I think I'm maturing; i was gonna watch porn and then take a nap but i motivated myself to put my laundry in first.
Is it weird if I ask my drug dealer to prom? Be honest.
This kid is drunk.
I hope by "this kid" you mean yourself and not some child you have kidnapped and gotten wasted.
LA Sucks. The only way i can get laid is if i tell people im at a law firm that represent film producers.
And when they figure it out, they act like IM shallow.
I have Retrograde Ejaculation as a side effect from one of my meds. Is this a respectable form of birth control?
Were gonna hotbox in the trunk. I think there's room for another half of a person if you're interested
Well. I have your keys. You have my car. Looks like we have a drunkxican standoff.
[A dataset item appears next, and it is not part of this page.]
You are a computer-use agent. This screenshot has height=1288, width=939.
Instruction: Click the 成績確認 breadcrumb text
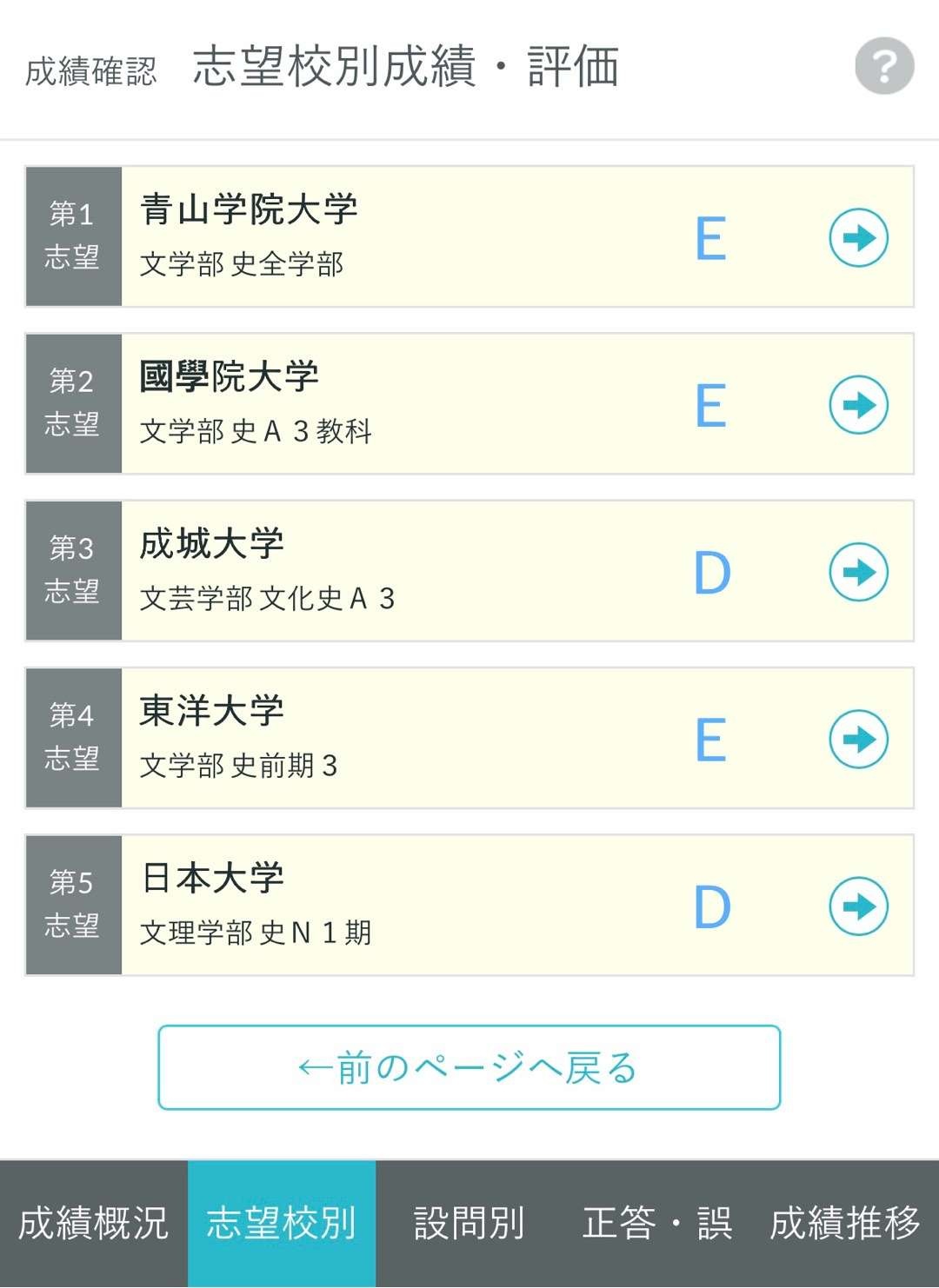pos(90,71)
Tommorow.Eggs Benedict and surprise blowjob day
Who would've thought that Monopoly night would've ended with some girl peeing on the couch.
Totally shot down my boss for sex today. Approaching this weekend with a clear conscience and an untouched vagina.
I just got a lap dance from a sexy cop in return for giving him his sunglasses back. I think this is going to be the beginning of a really great friendship
Woke up with an e-cig stuck in my asshole. Explain.
I'm on someone's yacht. I don't know who. But I'm on it. There's a guy passed out in a kilt holding bagpipes. Help.
I added our drug dealer to the quickbooks software babe, he is listed under vendor's as an expense category... money management is such a bitch...
I need you to get the emergency bail money out if the stuffed panda and go to the police station tot bail me out. I should be there in 20 minutes.